Facebook's answer to this is NetNORAD. This is a system that "treats the network as a 'black box' and troubleshoots network problems independently of device polling."

So how does it do that? Facebook has chosen to do it by measuring its network's packet loss ratio and latency. As any network administrator knows when those start going wrong, something bad's happening on the network. So NetNORAD runs UDP pingers and responders on each of its services. Whenever the packet loss and latency starts going up between these simple programs, NetNORAD knows to start looking deeper into the network for trouble.

Oh, why UDP instead of TCP? Because Facebook stateless TCP probing (SYN-RST) creates too much network noise and confuses application monitoring systems. Other methods, such as stateful probing with TCP (SYN-SYN/ACK), is too server resource-intensive. Facebook ruled out Internet Control Message Protocol (ICMP) because it can result in equal-cost multi-path routing (ECMP) problems.

Besides, Facebook found that most of the time, UDP and TCP share the same network forwarding behavior. At the same time, UDP is simpler and allows for direct measurement of underlying packet loss and network latency. UDP also enabled Facebook to embed information in the probes, such as multiple time-stamps to better measure the network's packet round-trip time (RTT).

In practice, Facebook follows the usual hierarchical network structure. At the lowest level there are servers mounted in racks, which are organized in clusters. A collection of clusters housed in the same building and serviced by a common network form a data center (DC). The data centers in turn are aggregated via a network that interconnects them within the same region and attaches to the Facebook global backbone network. So far, so ordinary.

Across this network, Facebook deploys at least two pingers in rack and responders on all machines. All pingers share a single global target list, which consists of at least two machines in every rack. The pingers can send packets quite fast, up to 1 maximum packets per second (mpps), The total aggregate probing rate can climb as high as hundreds of Gbps.

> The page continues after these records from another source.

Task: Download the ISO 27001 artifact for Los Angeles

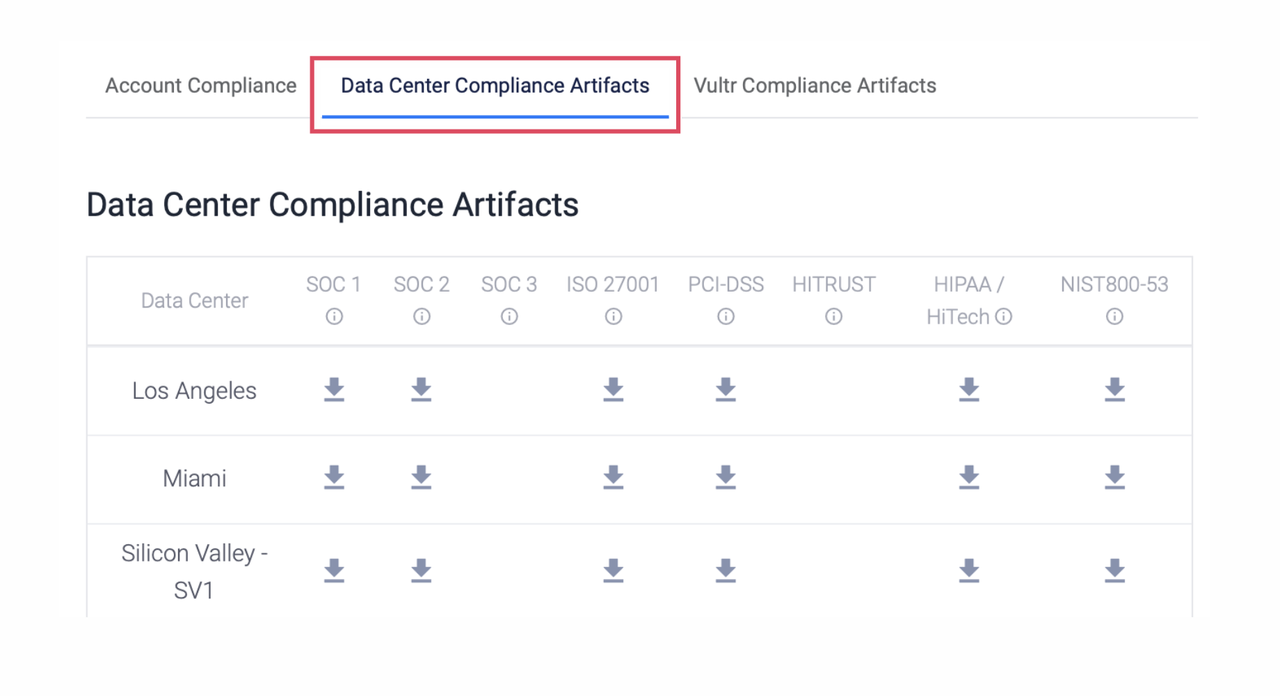Action: point(613,390)
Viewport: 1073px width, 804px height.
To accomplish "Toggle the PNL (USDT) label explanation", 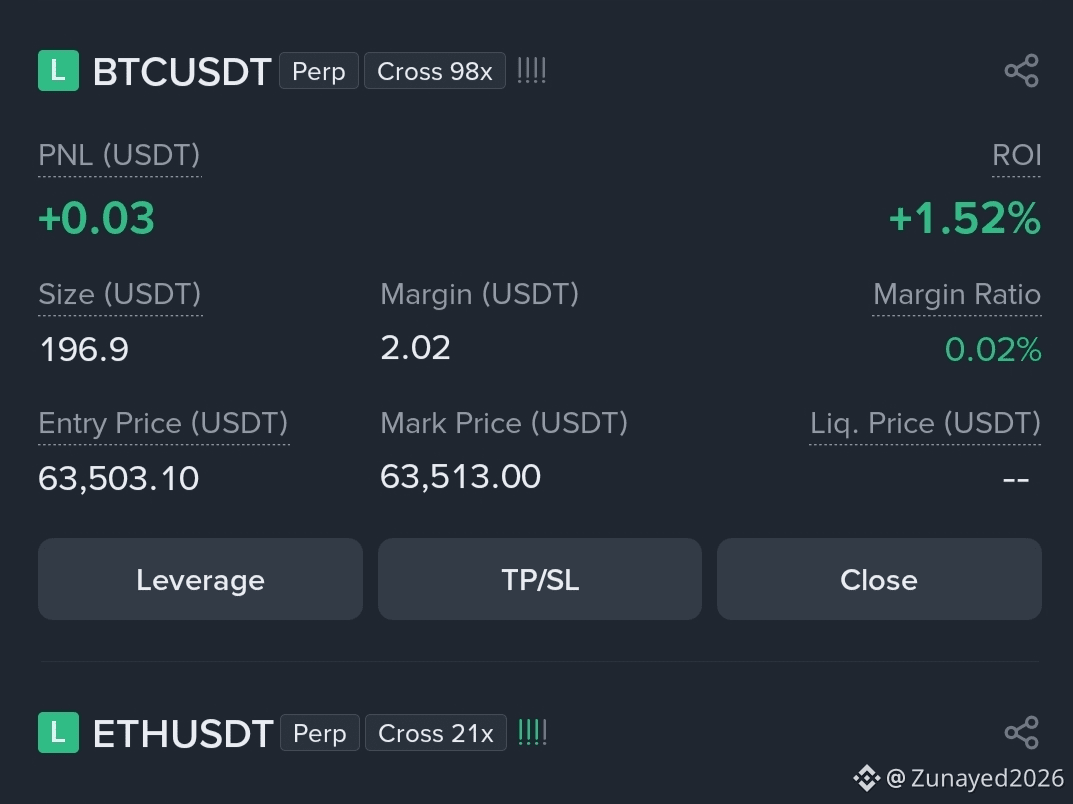I will (120, 156).
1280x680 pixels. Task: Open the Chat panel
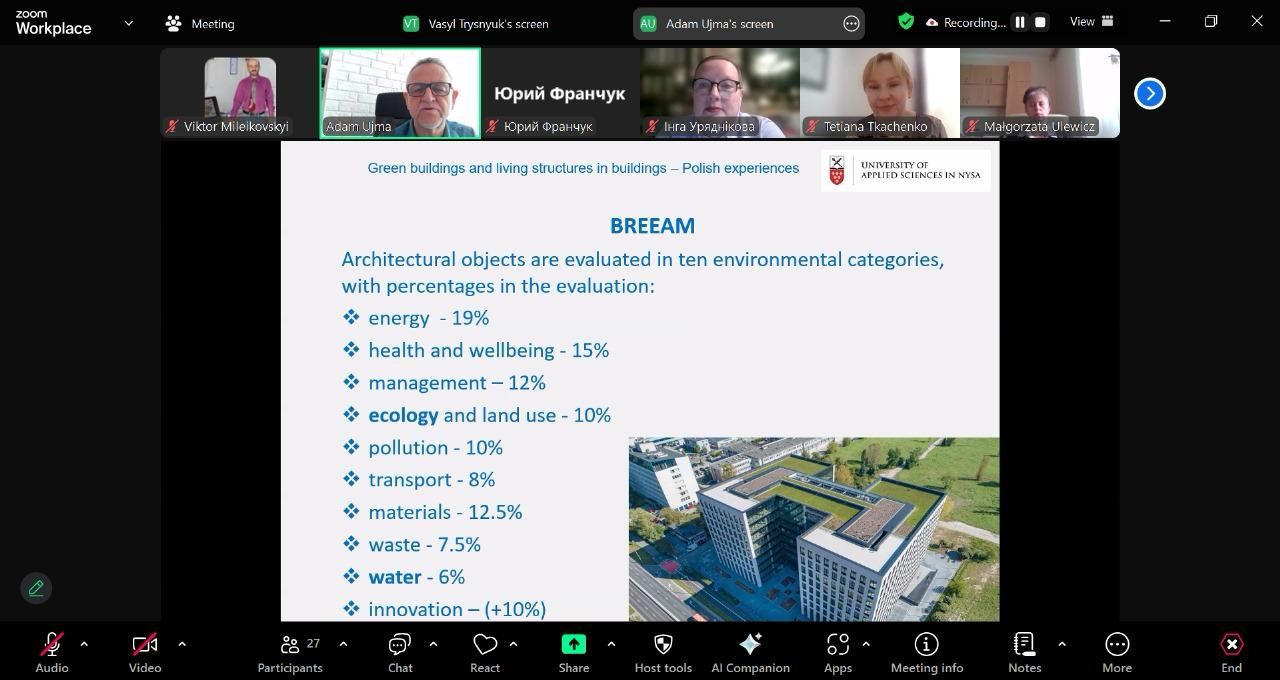(400, 652)
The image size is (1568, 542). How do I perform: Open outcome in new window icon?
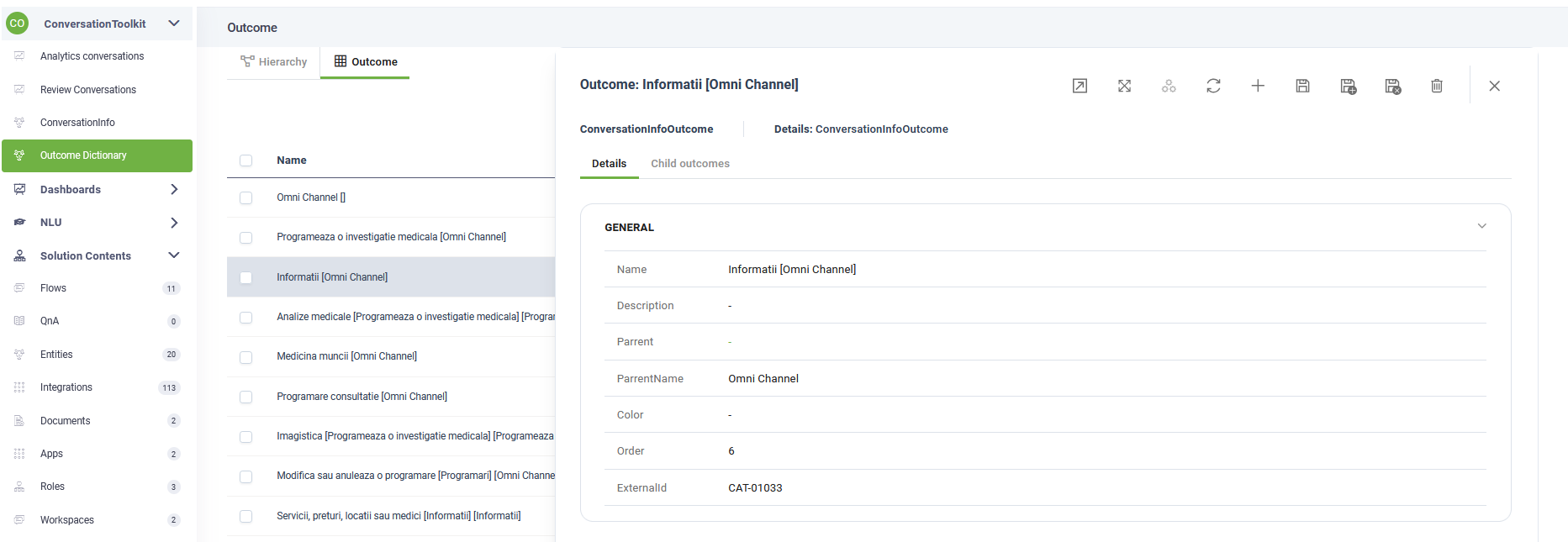(1080, 86)
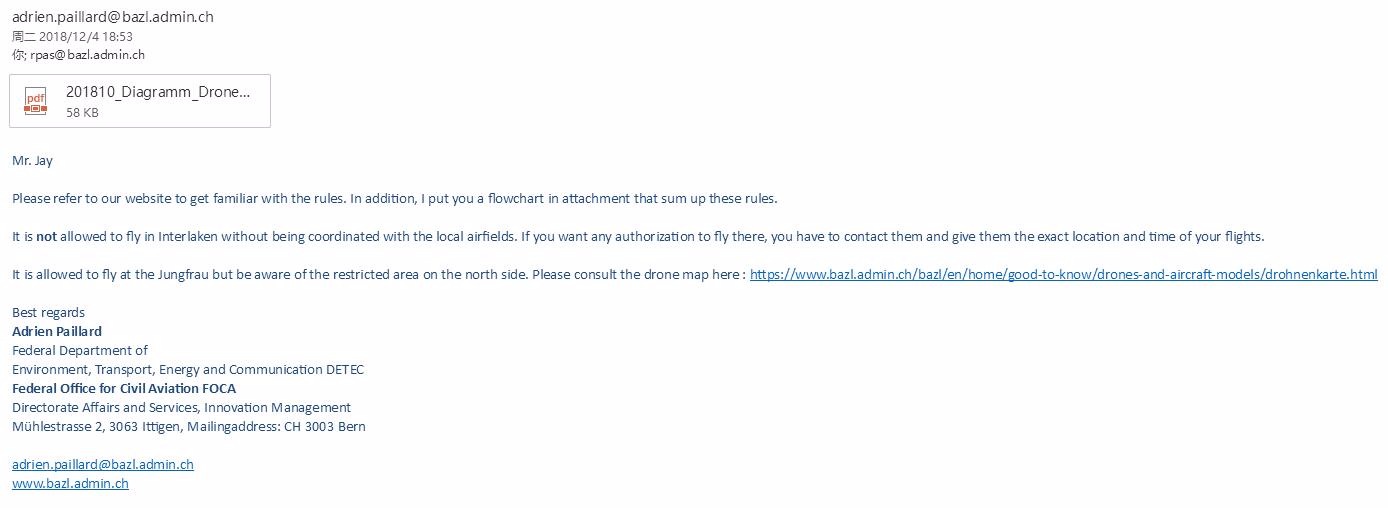Screen dimensions: 1388x508
Task: Click the bold word "not" in message
Action: coord(47,236)
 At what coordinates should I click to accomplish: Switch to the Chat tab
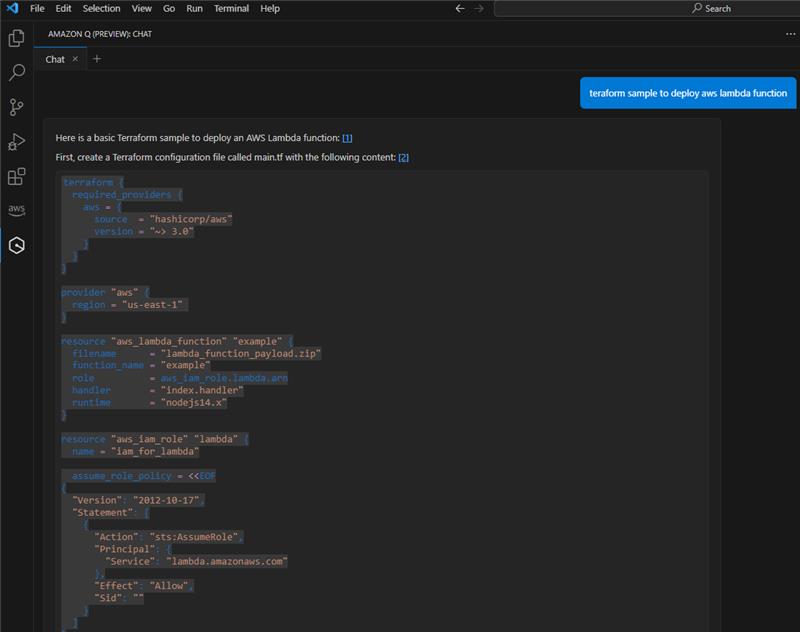pos(55,59)
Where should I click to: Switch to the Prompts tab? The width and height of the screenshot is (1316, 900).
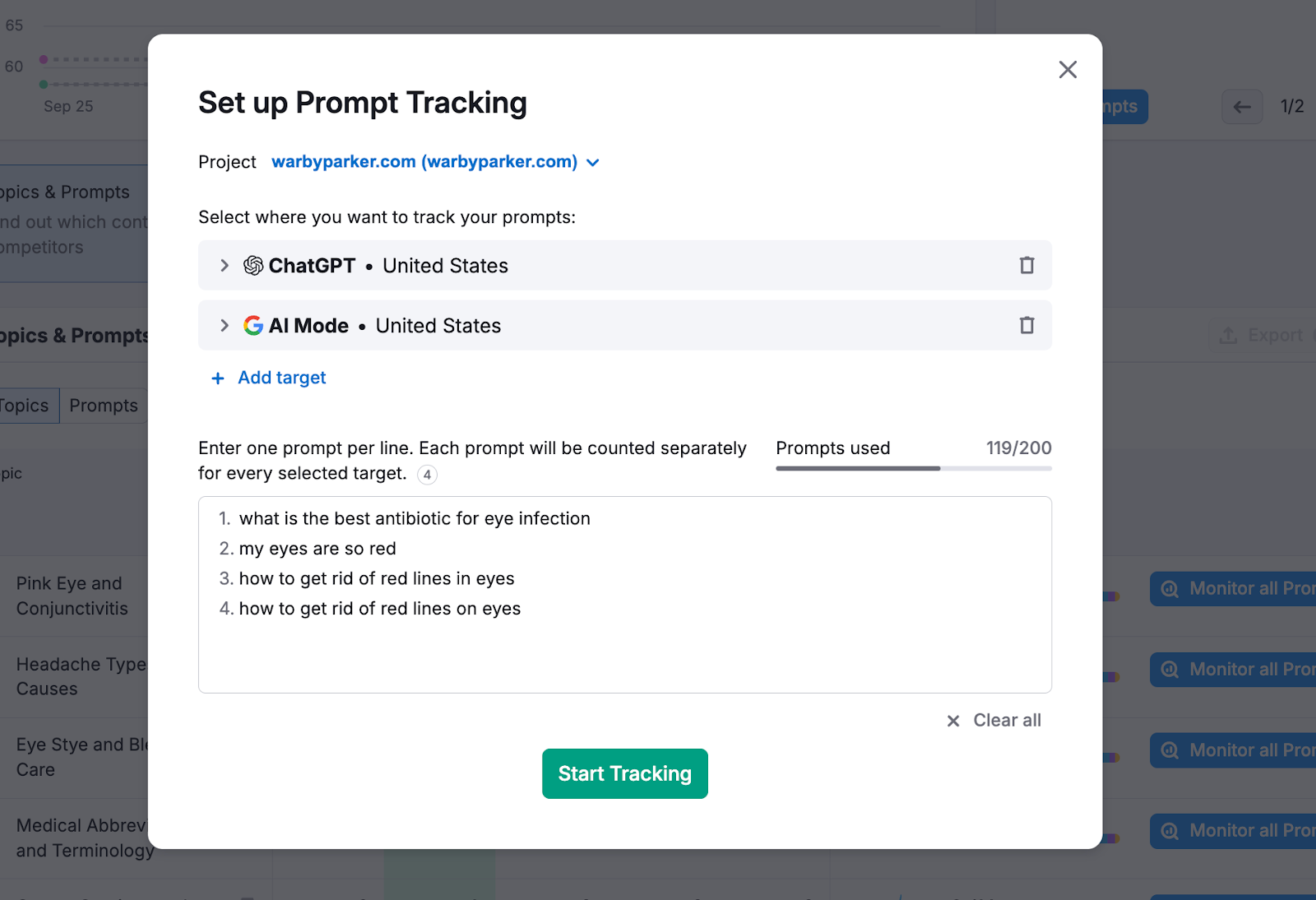click(103, 405)
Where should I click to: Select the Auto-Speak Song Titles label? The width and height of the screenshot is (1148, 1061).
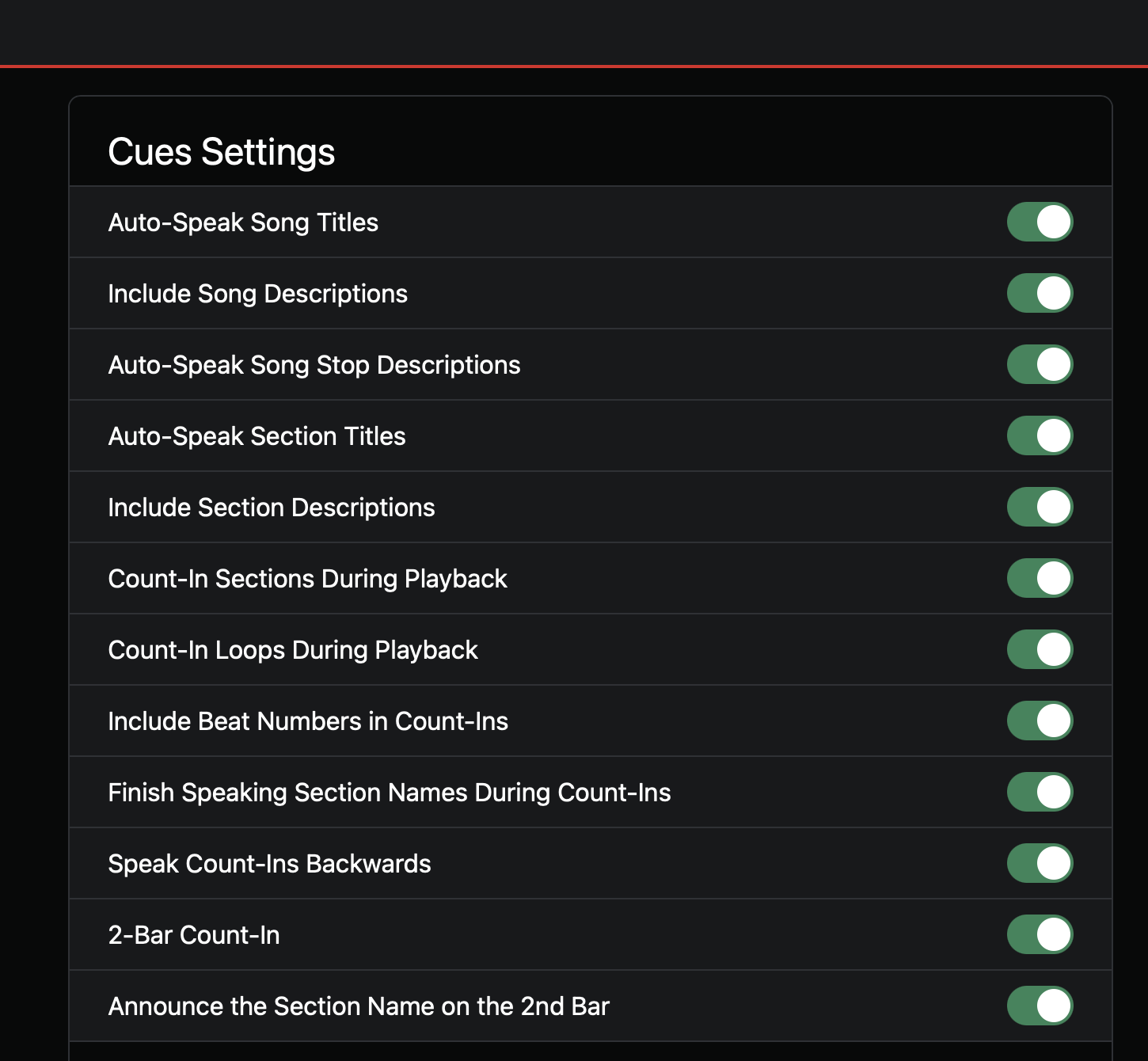pyautogui.click(x=243, y=222)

The network data is then aggregated to measure the average packet loss, loss variance, and percentiles of RTT. This data is then time-stamped and written to Scribe. The Scribe program is Facebook's own open-source distributed real-time logging system. Now the data is fed to Scuba. Scuba is Facebook's distributed in-memory store for doing human-readable, real-time, ad-hoc analysis of arbitrary data-sets.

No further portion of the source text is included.